The Energizing Bottom of the Pyramid Markets

How to provide scalable clean technologies where they are needed most

 

By Konstantin Mehl

Energy access is the basis for economic development and helps poor countries to tackle the most pressing problems in agriculture, health care and education. And yet 1.3 billion people still lack access to electricity. The United Nations included energy access for all in its Millennium Development Goals framework and declared 2012 the International Year for Sustainable Energy for All. To make energy accessible and to reach these ambitious goals, politicians and entrepreneurs have to pull in the same direction. Collaborative action is needed to introduce scalable clean technologies to the Bottom of the Pyramid (BoP) markets.

If you were to share dinner with a South Somali family tonight, you would sit in a rather dark, smoky room. The widespread usage of kerosene lamps and wood-fired cooking stoves means that Somalis suffer from diseases caused by their homes’ poor air quality and pay too much for the energy in the first place. To solve this conundrum, Azuri, a British energy firm, installs small solar panels on the roof that are connected with two LED lamps inside the huts. Azuri’s goal is to help Africa leapfrog traditional carbon-intensive power grids by directly implementing off-grid renewable energy solutions. This is exactly the kind of innovation that is needed to supply the 1.3 billion people who still lack electricity with energy access by 2030. Assuming that the $34 billion necessary to achieve this goal is available, how should it be invested?

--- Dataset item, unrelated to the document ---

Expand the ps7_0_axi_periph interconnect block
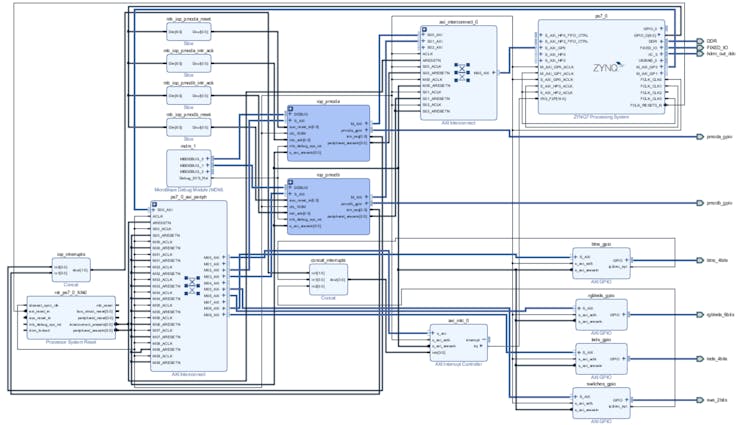Image resolution: width=740 pixels, height=425 pixels. click(x=154, y=204)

E&Co, an investment firm, has taken a pragmatic approach to identify the best technologies in its efforts to support energy entrepreneurs in Africa. Large investors, however, think of these technologies as high-risks and low-return. Cross-sector networks like the Aspen Network of Development Entrepreneurs are needed to resolve information asymmetries, by making all stakeholders sit around the same table. The network also identifies local businesses that serve the BoP and helps them grow, thereby spreading technology and creating jobs.

Nevertheless, local companies cannot do the job alone. A combination of the large companies’ expertise with the start-ups’ innovative spirit is needed to deliver clean energy solutions to the poor. Technology giants like Siemens have just begun tailoring their products to BoP markets and are surprised by their profitability. Intra-entrepreneurs, i.e. innovators within big companies, adapted high-end Siemens products to local Indian markets, without the approval of C-suite managers. There, these products were successfully marketed, and executives are now beginning to consider BoP regions more as an opportunity than a risk.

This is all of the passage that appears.